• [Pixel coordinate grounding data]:
==================================================
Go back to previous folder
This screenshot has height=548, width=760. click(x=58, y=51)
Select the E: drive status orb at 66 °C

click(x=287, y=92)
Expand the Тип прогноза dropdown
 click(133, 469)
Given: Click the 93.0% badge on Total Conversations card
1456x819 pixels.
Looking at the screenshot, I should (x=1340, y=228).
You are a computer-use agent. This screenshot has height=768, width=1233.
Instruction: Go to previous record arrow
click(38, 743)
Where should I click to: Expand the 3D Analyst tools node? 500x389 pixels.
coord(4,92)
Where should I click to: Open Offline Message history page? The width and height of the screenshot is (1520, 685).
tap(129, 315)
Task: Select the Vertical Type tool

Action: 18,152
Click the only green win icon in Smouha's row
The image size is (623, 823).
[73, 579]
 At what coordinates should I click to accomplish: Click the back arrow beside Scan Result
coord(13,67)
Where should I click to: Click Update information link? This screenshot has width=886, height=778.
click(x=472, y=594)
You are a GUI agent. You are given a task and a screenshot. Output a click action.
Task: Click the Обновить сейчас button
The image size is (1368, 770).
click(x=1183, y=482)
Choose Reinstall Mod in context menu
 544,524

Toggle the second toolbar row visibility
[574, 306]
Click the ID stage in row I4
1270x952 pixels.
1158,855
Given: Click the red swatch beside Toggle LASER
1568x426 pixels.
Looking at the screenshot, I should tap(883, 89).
==================================================
Starting with the line with "Instruction: Go to previous record arrow" above and going on through the line with "Given: Click the red", transcribe every line exactly, both ends included, and add nothing.

• [Solution to this exercise]:
Instruction: Go to previous record arrow
click(38, 743)
Where should I click to: Expand the 3D Analyst tools node? 500x389 pixels.
coord(4,92)
Where should I click to: Open Offline Message history page? The width and height of the screenshot is (1520, 685).
tap(129, 315)
Task: Select the Vertical Type tool

Action: 18,152
Click the only green win icon in Smouha's row
The image size is (623, 823).
[73, 579]
 At what coordinates should I click to accomplish: Click the back arrow beside Scan Result
coord(13,67)
Where should I click to: Click Update information link? This screenshot has width=886, height=778.
click(x=472, y=594)
You are a GUI agent. You are given a task and a screenshot. Output a click action.
Task: Click the Обновить сейчас button
The image size is (1368, 770).
click(x=1183, y=482)
Choose Reinstall Mod in context menu
 544,524

Toggle the second toolbar row visibility
[574, 306]
Click the ID stage in row I4
1270x952 pixels.
1158,855
Given: Click the red swatch beside Toggle LASER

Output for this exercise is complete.